- EXERCISE GOAL
Leaving out the pictures, write out exactly each line from the line with "The width and" through the close of the listing below.

=== DATA SECTION ===

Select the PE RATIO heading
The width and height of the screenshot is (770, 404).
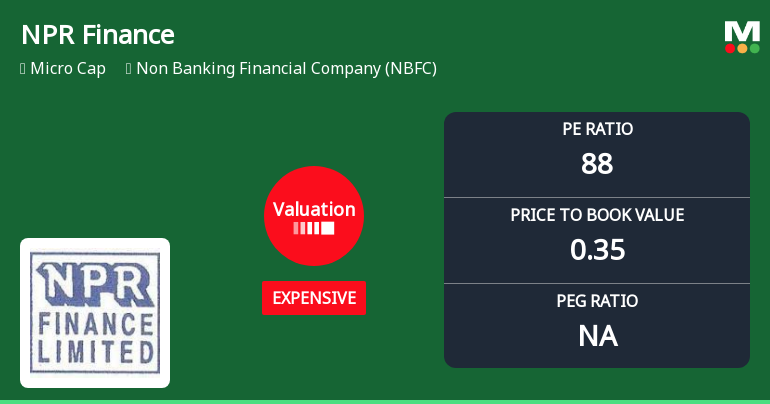597,129
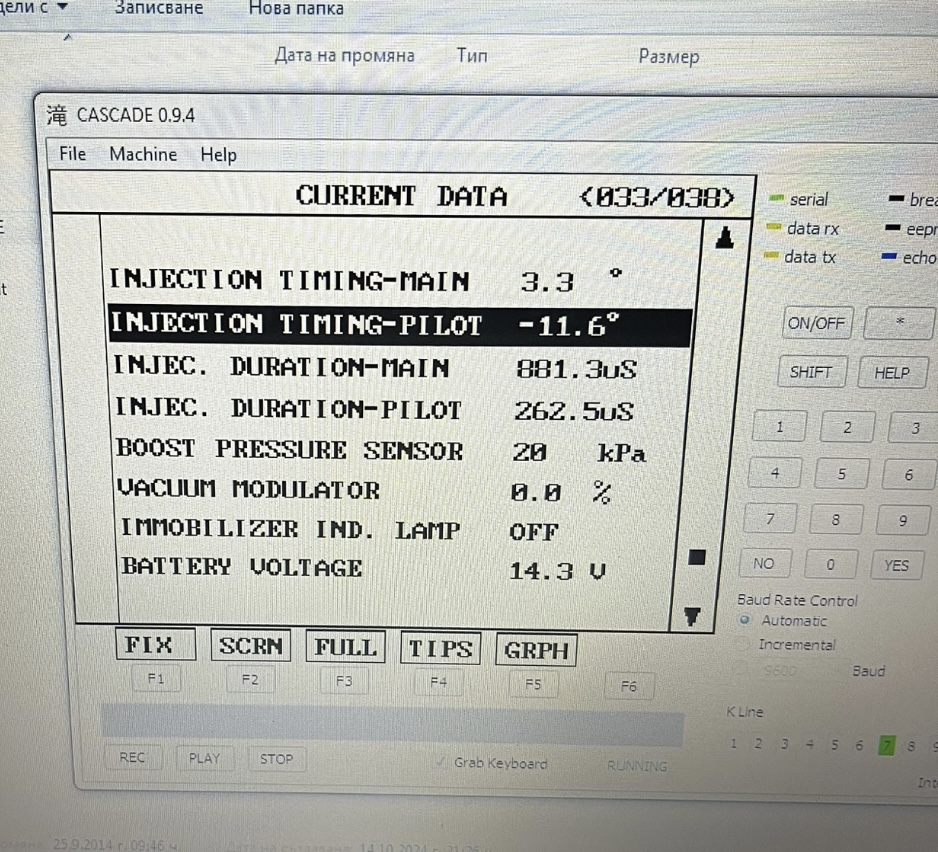Click the REC button
This screenshot has width=938, height=852.
pos(132,758)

===

- TASK OUTPUT
The width and height of the screenshot is (770, 404).
597,129
Click the REC button
This screenshot has width=938, height=852.
pos(132,758)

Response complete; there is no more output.